To start off, shit's about to hit the fan and i need your help! I'm so short of time that i can't begin to describe everything i've done and not done, but i have a problem and hope you can help!
- OpenLDAP (working with ldapsearch and php scripts)
- Working samba without LDAP
I'm trying to connect these two dots, I'm not sure what exactly you need but i'll give it to you if you as long as you ask!
This is waht my access.log says (where all my smb data gets dumped):
[2013/02/10 19:41:25, 2] passdb/init_sam_from_ldap(545): Entry found for user: ***<username>***
[2013/02/10 19:41:25, 0] passdb/pdb_get_group_sid: Failed to find Unix account for ***<username>***
[2013/02/10 19:41:25, 1] auth/make_server_info_sam(589): User ***<username>*** in passdb, but getpwnam() fails!

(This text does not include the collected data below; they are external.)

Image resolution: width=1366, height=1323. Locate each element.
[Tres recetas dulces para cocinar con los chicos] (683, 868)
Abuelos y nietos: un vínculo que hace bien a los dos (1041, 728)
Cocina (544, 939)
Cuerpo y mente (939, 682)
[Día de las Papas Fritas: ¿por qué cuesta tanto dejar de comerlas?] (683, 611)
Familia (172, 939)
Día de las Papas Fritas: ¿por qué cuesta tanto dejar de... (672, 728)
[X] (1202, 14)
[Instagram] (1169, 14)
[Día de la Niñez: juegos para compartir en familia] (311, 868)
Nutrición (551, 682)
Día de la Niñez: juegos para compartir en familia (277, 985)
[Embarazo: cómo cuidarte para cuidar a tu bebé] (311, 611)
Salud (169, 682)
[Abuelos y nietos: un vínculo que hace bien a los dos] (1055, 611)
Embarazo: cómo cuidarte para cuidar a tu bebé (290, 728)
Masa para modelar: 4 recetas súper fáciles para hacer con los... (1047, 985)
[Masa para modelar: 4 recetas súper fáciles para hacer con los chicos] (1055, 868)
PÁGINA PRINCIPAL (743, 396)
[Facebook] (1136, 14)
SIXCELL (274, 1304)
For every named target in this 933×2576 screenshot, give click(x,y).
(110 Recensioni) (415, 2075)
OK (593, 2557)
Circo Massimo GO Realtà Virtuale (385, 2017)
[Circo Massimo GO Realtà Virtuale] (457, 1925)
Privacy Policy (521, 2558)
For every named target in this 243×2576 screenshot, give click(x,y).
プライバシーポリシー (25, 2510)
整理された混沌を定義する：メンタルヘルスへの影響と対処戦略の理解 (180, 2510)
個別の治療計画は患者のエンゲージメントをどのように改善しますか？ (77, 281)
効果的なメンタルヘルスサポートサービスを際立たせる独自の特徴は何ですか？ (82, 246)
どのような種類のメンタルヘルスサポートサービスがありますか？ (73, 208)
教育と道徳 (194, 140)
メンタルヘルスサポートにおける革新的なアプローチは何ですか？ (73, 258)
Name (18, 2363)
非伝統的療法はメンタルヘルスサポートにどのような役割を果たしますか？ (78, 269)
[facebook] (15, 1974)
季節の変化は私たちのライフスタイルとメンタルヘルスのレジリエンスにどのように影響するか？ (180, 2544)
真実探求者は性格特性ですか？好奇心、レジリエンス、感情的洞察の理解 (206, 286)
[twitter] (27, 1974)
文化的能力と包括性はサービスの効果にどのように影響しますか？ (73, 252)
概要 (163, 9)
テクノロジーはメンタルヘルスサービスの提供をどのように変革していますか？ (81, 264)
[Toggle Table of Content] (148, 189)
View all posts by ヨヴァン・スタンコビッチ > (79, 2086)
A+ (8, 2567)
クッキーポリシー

[2013/02/10 19:41:25, 0] auth/check_sam_security: make_server_info_sam() failed with 'NT_STATUS_NO_SUCH_USER'
[2013/02/10 19:41:25, 2] auth/check_ntlm_password: Authentication for user [***<username>***] -> [***<username>***] FAILED with error NT_STATUS_NO_SUCH_USER
It's like the password hashes in the OpenLDAP database doesn't match what samba assumes it should recieved, or something along those lines. note: When supplying a wrong password, it says wrong password.. these logs are for a perfect authentication using correct credentials, or at least i try to (via gnome filebrowser, username: username, workgroup: WORKGROUP, password: plain text password)
Here's my smb.conf:
[global]
unix charset = LOCALE
netbios name = test
server string = test
passdb backend = ldapsam:"ldap://<ip>"
username map = "/etc/samba/smbusers"
log level = 2
syslog = 0
log file = /var/log/samba/access.log
max log size = 0
name resolve order = hosts dns
load printers = No
add user script = /usr/bin/smbldap-useradd -m '%u'
delete user script = /usr/bin/smbldap-userdel '%u'
add group script = /usr/bin/smbldap-groupadd -p '%g'
delete group script = /usr/bin/smbldap-groupdel '%g'
add user to group script = /usr/bin/smbldap-groupmod -m '%g' '%u'
delete user from group script = /usr/bin/smbldap-groupmod -x '%g' '%u'
add machine script = /usr/sbin/smbldap-useradd -t 0 -w "%u"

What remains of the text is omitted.